Depuis que l’aïeul Bautista a traversé l’Atlantique à la fin du XIXe siècle, la famille Heguy a marqué l’histoire du polo. Elle est la seule à compter autant de handicaps 10.

D’aussi loin qu’il s’en souvienne, Marcos Heguy a toujours joué au polo. Les livres retraçant l’histoire du maillet le montrent en 1976, à 9 ans, au bord du terrain de Palermo, un petit taco à la main en compagnie de ses parents et de ses trois frères. «Il était terrible, raconte Norita, sa maman. Il faisait tout le temps des bêtises, c’était le pire de tous.»

Marcos est né dans la plus célèbre dynastie de joueurs de polo. Son arrière-grand-père Bautista a quitté son pays basque natal à la fin du XIXe siècle pour gagner la terre promise de l’élevage. Il a dispersé ses moutons dans la pampa quand les Indiens peuplaient encore la plaine. Seul le cheval lui permettait alors de relier ses deux fermes distantes de 170 kilomètres. Le virus du polo a saisi son fils Antonio, le grand-père de Marcos, ingénieur agricole. Ce dernier a atteint un handicap de 6 et remporté l’Open d’Argentine.

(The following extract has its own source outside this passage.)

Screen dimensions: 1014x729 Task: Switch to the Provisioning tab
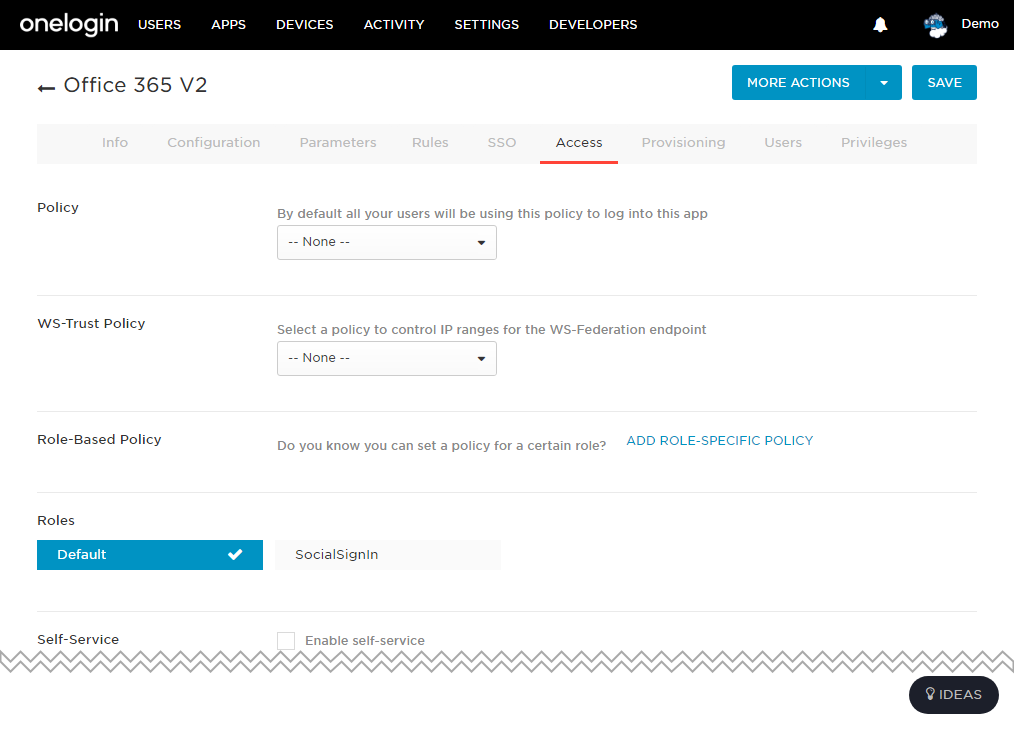(684, 142)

Les quatre enfants d’Antonio ont appris à jouer avec des bâtons quand il n’existait pas encore de petits tacos. Ils n’avaient le droit de sortir la balle qu’au coucher du soleil, une fois le travail à la ferme terminé. Deux de ses fils, Alberto et Horacio, ont atteint le handicap 10 et fait parti de la première équipe du monde de handicap 40. Pendant une génération, ils ont dominé le polo mondial et voyagé à travers la planète. Le sport était encore un hobby, qui ne nourrissait pas son joueur. Les deux frères ont fondé ensemble Grainco Pampa, une compagnie de vente de grains. Ils ont eu chacun quatre fils, tous sauf un – tombé brièvement dans le coma suite à une chute de cheval – ont joué au polo.

«Personne ne se souciait que ce soit dangereux, dit Marcos. Nous jouions et c’est tout. Et ce sera pareil pour mon fils. Mon père a tout fait pour que nous puissions devenir professionnels, mais il ne nous a pas appris à jouer.» Les quatre fils d’Horacio, les jumeaux Horacito et Gonzalo, Marcos et Bautista, ont toujours joué ensemble et tous atteint le handicap 10. «C’est la première fois dans l’histoire, raconte Norita. J’en suis très fier. Grâce à cela, notre famille est connue dans le monde entier. Mais ce sport est dangereux. J’ai toujours eu peur pour mon mari et mes fils et c’est encore le cas.» Les Heguy ont été anéantis par un terrible drame en 2000, quand l’aîné, Gonzalo est décédé dans un accident de voiture aux Etats-Unis. Le jumeau, Horacito, n’a depuis plus jamais été le même.

L’avenir de la famille Heguy repose aujourd’hui sur les frêles épaules de Marcos junior, petit rouquin d’à peine 2 ans. Le garçonnet est arrivé comme l’enfant béni après trois filles. L’aînée, Clara, aime taquiner le taco, mais aux yeux de tout mâle argentin, une joueuse de polo ne peut tout simplement pas être prise au sérieux. Marcos prend son fils partout avec lui et quand il joue, il reste avec les petiseros. «Je le mets tout le temps à cheval, dit-il. Qu’il le veuille ou non. S’il est doué, j’espère qu’il deviendra un grand joueur de polo. Mais ça ne vaut la peine que s’il est bon.»